The tax system is facilitating bogus self-employment “at the click of a mouse” allowing employers to escape having to pay workers their entitlements.
That is according to a report that will be published today at the annual conference of the think-tank Tasc in Croke Park, Dublin.
The report examines the quality and quantity of jobs here and focuses on the hospitality, construction, financial services and ICT sectors.
In the construction sector, it finds that many employers have reduced direct employment and outsourced as much work as possible.
“In their turn, sub-contractors outsourced work so that sub-contracting chains lengthened,” the authors of the report James Wickham and Alicja Bobek said.
“There has been a dramatic growth in the proportion of craft workers who are self-employed. Many of these are ‘bogus self-employed’: they have been compelled by their employer to declare themselves self-employed. This saves the employer wages and taxes, but the self-employed lose some social welfare entitlements.”

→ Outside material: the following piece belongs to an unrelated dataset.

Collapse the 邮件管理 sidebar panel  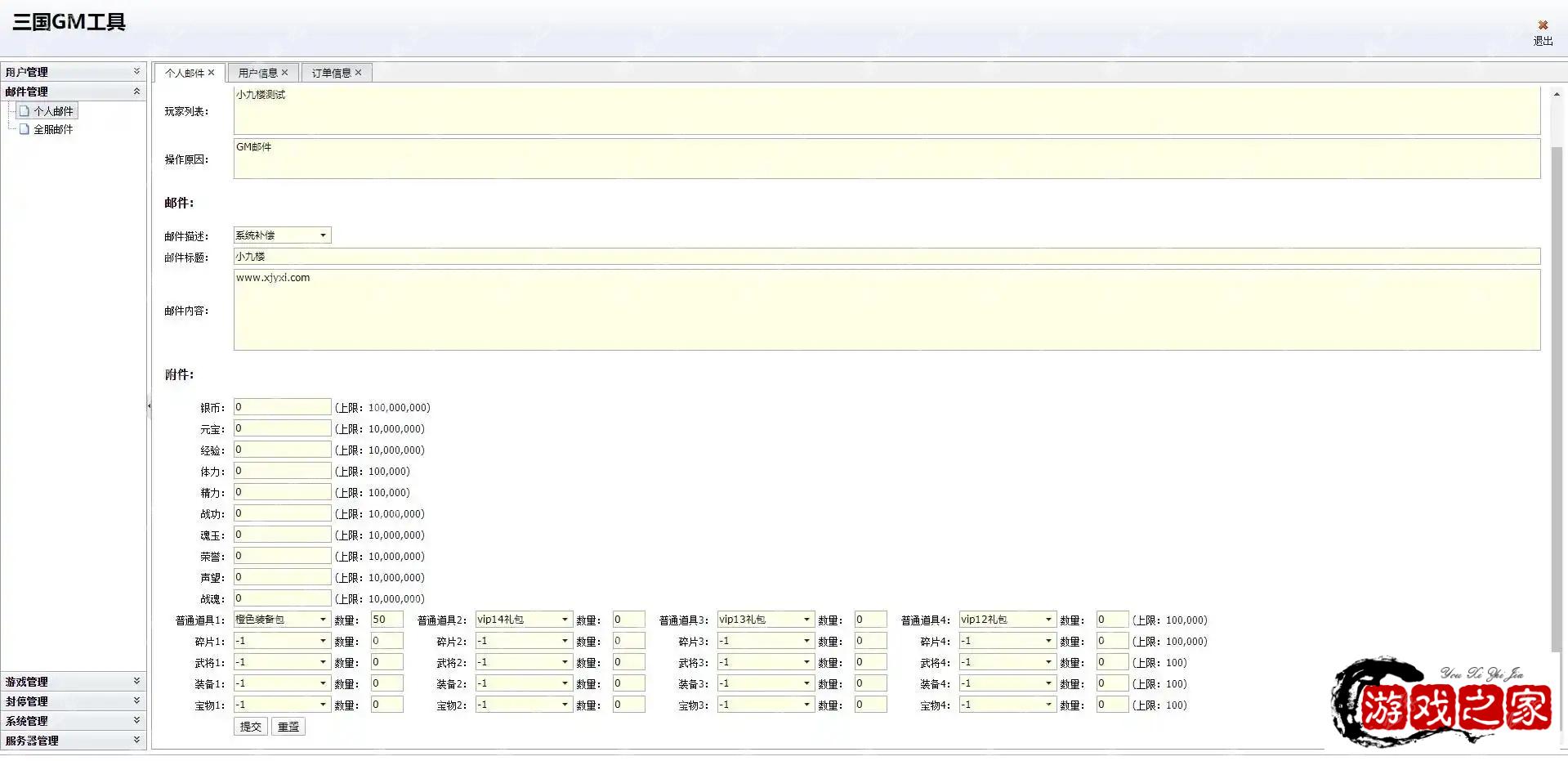[136, 92]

Mr Wickham said the tax system seems to facilitate ‘employers’ designate the recipients of contracts as self-employed with no consultation. “In 2006, just under 25% of construction workers were self-employed, in 2015, it was 38%, and many of them are what are termed ‘bogus self-employed’. They are like any other employee: they are working under someone else’s direction, they don’t have their own equipment and don’t supply materials, they certainly don’t employ anyone else. However, thanks to the Revenue’s Relevant Contracts Tax, they magically become their own bosses.

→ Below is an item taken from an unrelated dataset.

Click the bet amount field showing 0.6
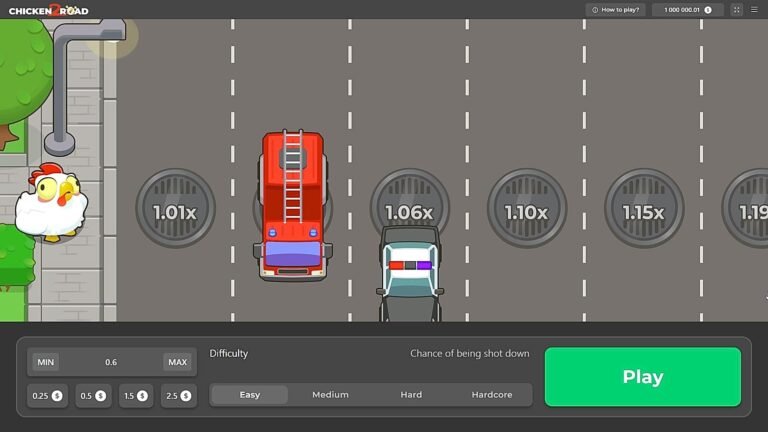The image size is (768, 432). (110, 362)
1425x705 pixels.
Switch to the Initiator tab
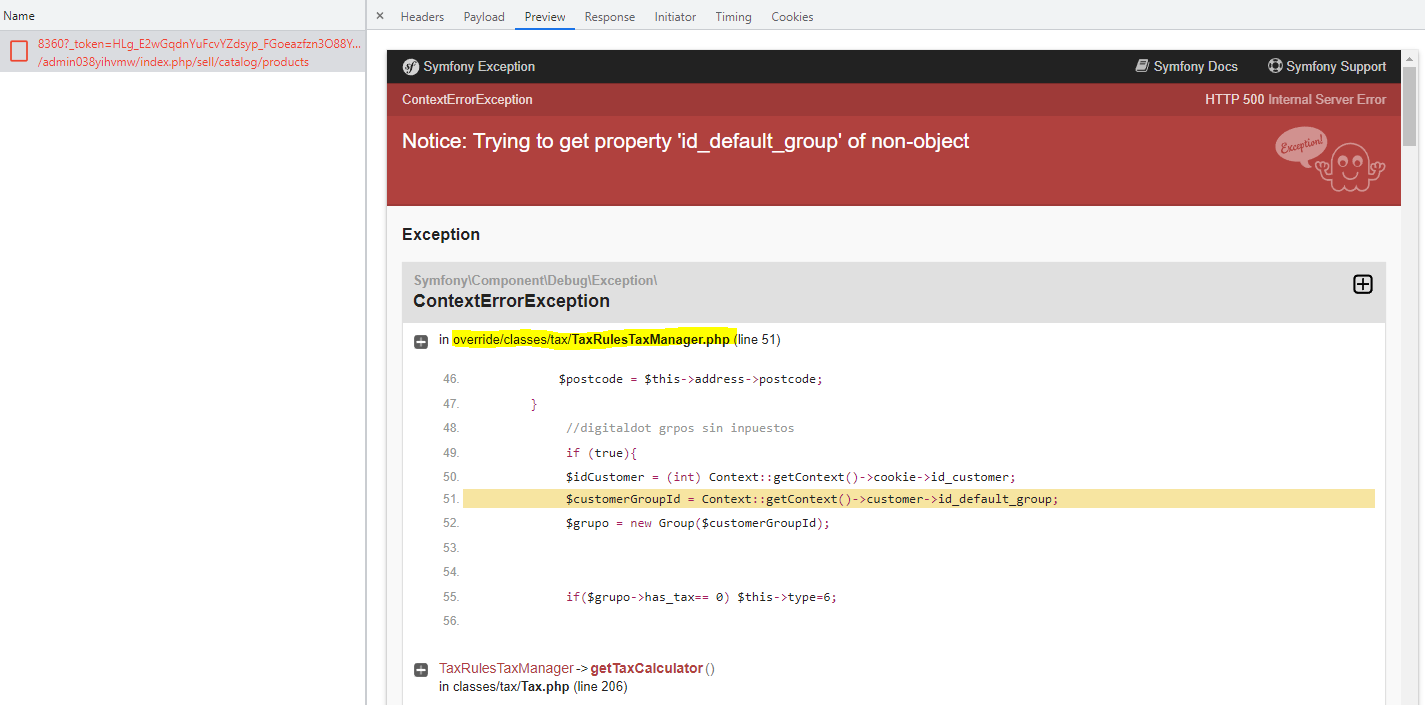pyautogui.click(x=675, y=17)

“The Revenue’s online system allows employers to become principal contractors, and employees to become subcontractors literally at the click of a mouse. Providing the principal has the subcontractor’s name and tax number, no active consent from the subcontractor is even necessary.”
The authors found many labourers and general operatives now work for agencies where hours are irregular and earnings fluctuate.
“Jobs that were traditionally good jobs, in the sense of providing relatively good wages and regular if not necessarily secure employment, have become casualised. Indeed, a consistent and depressing theme from our interviews with older workers was that work in the building industry is not something that they would wish to do again.”
The report finds hospitality workers are amongst the lowest paid. In 2015, the average weekly wage in the accommodation and food services sector was €324.86, only just over half of the national average of €697.52 per week.
“The sector increasingly relies on part-time employment,” the report states. “In 2015, 41% of workers were employed on a part-time basis, compared to approximately 37% in 2009. This share was significantly higher than the national average, which stood at 23% at the end of 2015. People are offered zero hours work through so-called ‘if and when’ contracts which make employees vulnerable to changes in hours and income. Even though they are officially under no obligation to accept additional hours, the employer often (unofficially) forces them to do so.”
In the financial services and ICT sectors, the report finds that while most jobs are well paid, “short-term and temporary employment in these sectors has expanded with mobility now being imposed on many younger workers”.